"I didn't go down. You never knocked me down."
By FRANZ DOUSKEY
EDITOR'S NOTE: This column is available for reprint courtesy of The Cool Justice Report, http://cooljustice.blogspot.com
It's been a lousy year for writers. First Bill Styron leaves the planet, last autumn, then Kurt Vonnegut falls down the stairs into darkness, now Mailer.
Of the three, Mailer was the noisiest. Norman started out as a tragic romantic with a sense of humor.
"Most of us novelists who are any good are invariably half-educated; inaccurate, albeit brilliant upon occasion; insufferably vain of course and-the indispensable requirement or a good newspaperman-as eager to tell a lie as the truth." That's from his early days at the Village Voice, a paper he is given credit for co-founding instead of Daniel Wolf and Edwin Fancher.

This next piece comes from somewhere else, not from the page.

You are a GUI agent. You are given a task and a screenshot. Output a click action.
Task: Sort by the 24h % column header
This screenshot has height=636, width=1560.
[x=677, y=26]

Norman Mailer was a heavy hitter from the beginning. He endured critical bombardments of his work. He was a literary brawler who dared the over-educated critics to give him their best shot. In the end, he was a lot like Jake LaMotta, bloody and battered, shouting across the ring, "I didn't go down. You never knocked me down."
I met Mailer in the Sixties when he considered himself a political activist. It seemed that even when he was speaking, he was observing, considering how he could take an event and turn it into writing. He still had a sense of humor about himself in those days. One of the first things that struck me when we shook hands was how small his hands were. Very small and very soft. Not like Jake LaMotta's hands, rough and swollen with crooked fingers. For all his desire to be a fighter, Norman's hands would have never lasted.

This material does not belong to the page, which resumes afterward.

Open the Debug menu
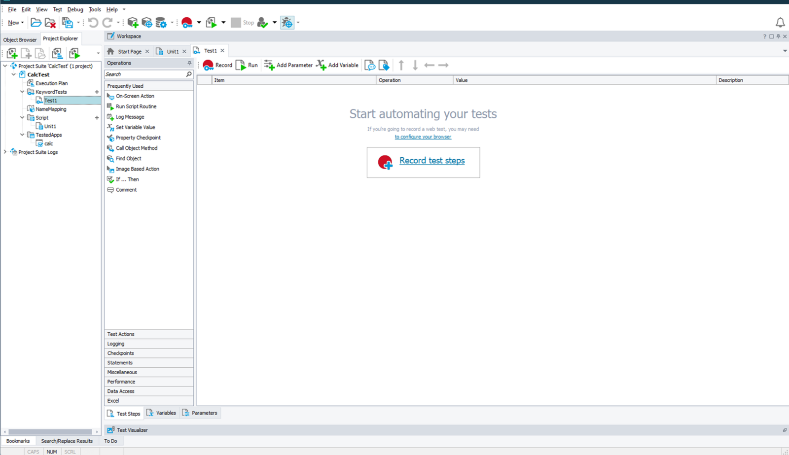 [x=75, y=9]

When we were at dinner, he was always watching. He had an eye for beautiful women, attached or otherwise. He was terribly incautious. He would make a play for anything that wasn't nailed done and for some that were. What wife was he with in those days? Eventually there would be six wives. Some actually didn't get beaten or stabbed. He wrote two historical books back then: Armies of The Night and Miami and the Siege of Chicago.
We met several times over the years: at the McDowell Colony, some readings in Manhattan, dinner at a publisher's town house, places that didn't lend themselves to conversations. We never got around to talking about Hemingway or boxing. Mailer once said that Hemingway should run for President. Mailer, himself, ran for mayor of New York, once, back in 1969.

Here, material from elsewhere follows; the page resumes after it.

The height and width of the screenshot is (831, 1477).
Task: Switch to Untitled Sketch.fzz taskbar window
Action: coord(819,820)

But over the years, nothing got to be funny anymore. The writing became harder. He wrote great books that were often unread, or worse, misread. The Monroe book was most satisfying to Mailer, especially if you knew that Norman wanted to make it with Marilyn, but could never quite pull it off. If only he had known how easy it was. Champagne, Norman, Champagne was the way to Marilyn's heart or soul, and every other place.
Norman Mailer was fascinated with boxing because he had been fighting all his life. Sparring with words, jabbing other writers, knocking critics on their collective asses.
He covered the Frazier-Ali fight for the March 19th, 1971 issue of Life. His ringside photographer: Frank Sinatra.
Norman wrote: "Training camps are small factories for the production of one rare psychological item-an ego able to bear huge pain and administer drastic punishment."
Mailer was not talking about training camps; he was talking about his writing desk, his typewriter, his lock tight mind that froze around every syllable to make it right. Even if it wasn't right Norman was going to fight every agent and every editor into believing that it was right.
Norman Mailer kept writing. He believed that his writing was more important than his personal life, so he left a lot of wreckage, but toward the end there was The Executioner's Song and The Castle in the Forest. Norman was still hitting, but not as hard, and not as often. The last time I saw him was in 2004, at Yale University. Norman was at the podium speaking, but he was still looking around. All those tired white audience faces, all those old ladies with helmet hair he might have chased forty years earlier. It was not sad at all, really. He had trouble hearing the questions but had no trouble hearing the applause. You know, Norman, white wisps of uncombed hair, taking the taking it all in with a wry smile. Even on his banty legs, you know he would have liked to go a few more rounds.
Franz Douskey, a poet and writer, is President Emeritus of of IMPAC University, Punta Gorda, FL. He teaches creative writing at Gateway Community College in New Haven. Douskey has been published in more than 150 journals and magazines including the New Yorker, Rolling Stone and Yankee. A featured guest at New Haven's Festival of Arts & Ideas, Douskey's books include "Rowing Across The Dark" and "Indecent Exposure." He is a founding board member of the IMPAC-Connecticut State University System Young Writers Trust and has served as a judge every year of the competition. Douskey is also the author of the forthcoming biography, "The Unknown Sinatra."